- **Exercise material**
--
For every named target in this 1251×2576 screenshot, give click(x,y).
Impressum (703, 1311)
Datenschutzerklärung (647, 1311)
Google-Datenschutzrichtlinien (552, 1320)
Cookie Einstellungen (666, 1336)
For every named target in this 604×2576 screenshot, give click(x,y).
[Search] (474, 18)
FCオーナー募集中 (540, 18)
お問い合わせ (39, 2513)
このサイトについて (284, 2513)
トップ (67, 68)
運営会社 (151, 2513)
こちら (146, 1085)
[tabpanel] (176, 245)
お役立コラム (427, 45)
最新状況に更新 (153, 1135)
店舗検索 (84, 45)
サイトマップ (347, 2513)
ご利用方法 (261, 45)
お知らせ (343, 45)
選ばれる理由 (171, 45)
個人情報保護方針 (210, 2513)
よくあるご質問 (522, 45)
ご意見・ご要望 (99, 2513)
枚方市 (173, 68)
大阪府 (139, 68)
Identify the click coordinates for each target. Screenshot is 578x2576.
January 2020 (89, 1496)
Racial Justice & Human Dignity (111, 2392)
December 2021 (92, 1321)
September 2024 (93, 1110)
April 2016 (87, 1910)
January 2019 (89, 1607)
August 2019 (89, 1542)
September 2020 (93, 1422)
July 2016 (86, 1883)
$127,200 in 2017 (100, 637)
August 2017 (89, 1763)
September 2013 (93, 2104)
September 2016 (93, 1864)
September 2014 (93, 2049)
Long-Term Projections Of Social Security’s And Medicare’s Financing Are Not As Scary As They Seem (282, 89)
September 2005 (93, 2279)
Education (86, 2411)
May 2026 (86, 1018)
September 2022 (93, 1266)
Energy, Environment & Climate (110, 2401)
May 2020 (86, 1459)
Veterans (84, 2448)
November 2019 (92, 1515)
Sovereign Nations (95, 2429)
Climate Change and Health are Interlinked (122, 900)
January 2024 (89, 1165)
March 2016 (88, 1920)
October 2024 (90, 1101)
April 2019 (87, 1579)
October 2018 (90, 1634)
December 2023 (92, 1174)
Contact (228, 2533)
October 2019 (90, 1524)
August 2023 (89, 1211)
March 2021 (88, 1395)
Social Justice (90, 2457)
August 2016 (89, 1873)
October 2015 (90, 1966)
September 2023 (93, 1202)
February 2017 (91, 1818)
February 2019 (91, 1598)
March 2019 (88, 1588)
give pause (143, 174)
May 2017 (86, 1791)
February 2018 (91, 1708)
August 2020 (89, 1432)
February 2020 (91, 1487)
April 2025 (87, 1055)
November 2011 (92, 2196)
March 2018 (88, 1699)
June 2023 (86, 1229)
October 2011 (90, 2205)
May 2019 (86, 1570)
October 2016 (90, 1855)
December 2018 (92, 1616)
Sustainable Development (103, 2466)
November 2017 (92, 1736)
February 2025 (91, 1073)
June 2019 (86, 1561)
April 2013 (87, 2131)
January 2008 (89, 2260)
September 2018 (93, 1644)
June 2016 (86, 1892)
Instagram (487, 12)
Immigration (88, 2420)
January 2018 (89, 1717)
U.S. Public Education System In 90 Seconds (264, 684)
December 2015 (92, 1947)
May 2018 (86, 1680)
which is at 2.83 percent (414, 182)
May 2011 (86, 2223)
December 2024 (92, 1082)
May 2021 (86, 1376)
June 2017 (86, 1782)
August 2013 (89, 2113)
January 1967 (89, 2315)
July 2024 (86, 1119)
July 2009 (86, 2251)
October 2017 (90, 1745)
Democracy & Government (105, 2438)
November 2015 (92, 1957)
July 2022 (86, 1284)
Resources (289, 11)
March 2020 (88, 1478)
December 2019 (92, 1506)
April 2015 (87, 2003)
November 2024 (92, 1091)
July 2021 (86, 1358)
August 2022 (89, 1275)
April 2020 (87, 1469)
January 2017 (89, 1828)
--
- **Requirement**
For each line in the data above that contains the string "February", extract the line.

- **Response to this exercise**
February 2017 (91, 1818)
February 2019 (91, 1598)
February 2018 (91, 1708)
February 2020 (91, 1487)
February 2025 (91, 1073)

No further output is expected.